Phishing scam caught using hijacked student accounts
Malicious hackers are taking over student email accounts and using these as a cover for social engineering scams aimed at tricking staff at other businesses into handing over sensitive data, a report has found.
“Business Email Compromise (BEC) attacks are some of the most popular and devastating attacks out there. They work, broadly, by sending an email from a spoofed or legitimate address and then asking someone to do something,” said Avanan.
In this case, that something entails clicking on a phishing link that leads the victim straight to a credential-harvesting page set up by cyber-fraudsters.
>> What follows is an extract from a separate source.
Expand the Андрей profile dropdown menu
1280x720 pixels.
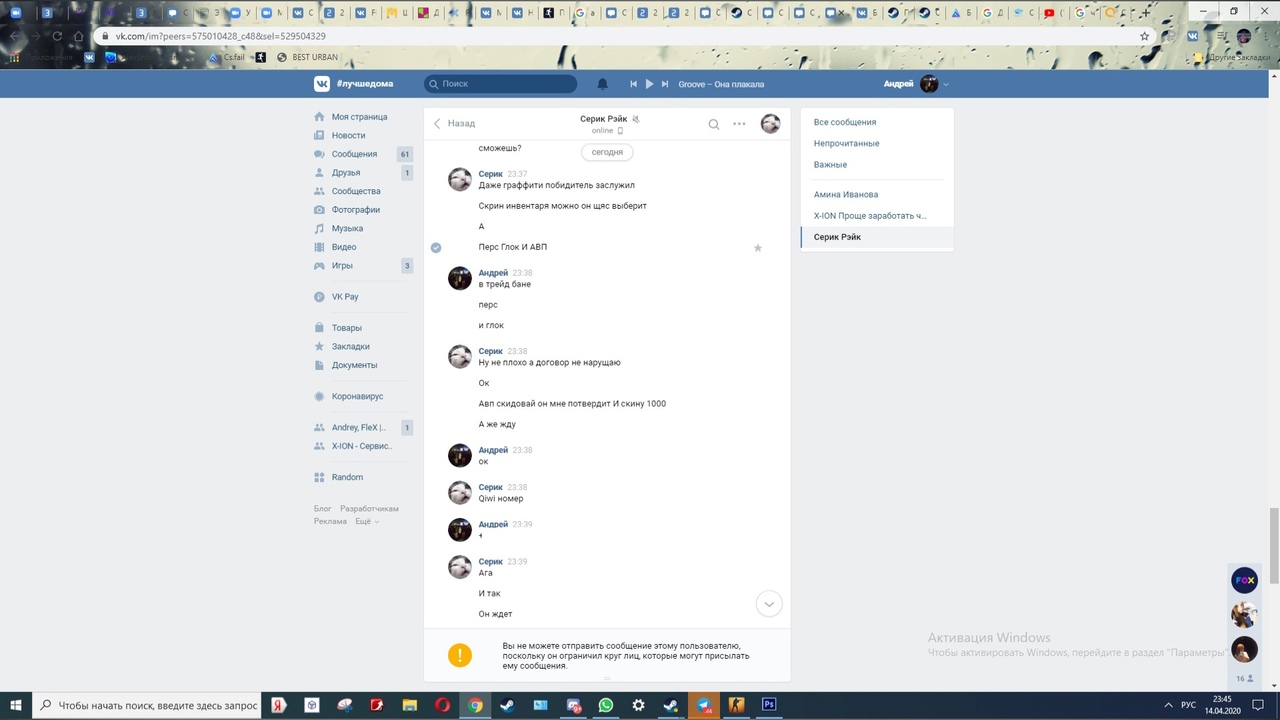coord(946,84)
Stolen data can then be sold on or used directly to facilitate further cybercriminal activities, such as ransomware attacks.
The BEC scam highlighted by Avanan involved sending bogus emails from a university in Arizona to a “variety of organizations.” Curiously, the crooks behind this scam appear to be leveraging ordinary student accounts – rather than, say, those used by college staff – to fool victims.
Though Avanan did not elaborate on precisely how this scam was supposed to work, it appears to believe that it was effective.
“This represents an effective tactic by hackers,” it said. “Compromising a student account can be done quite efficiently. From there, leveraging the legitimacy of that email account, it’s easy to send out the same messages to a variety of targets [or] a wide spectrum of messages with just one compromise.”
In one example, the victim is told their messages have been blocked and the only way to unseal them is by clicking on the malicious link embedded in the bogus email.
“There are tells in the email, such as where the URL goes to and also the fact that a university account wouldn’t be used to send support messages,” said Avanan, which added that it was not sure how the initial compromise happened.
The cybersecurity researcher recommends always checking email and website addresses when receiving seemingly urgent messages from unknown parties out of the blue, and double checking with one’s IT department if unsure.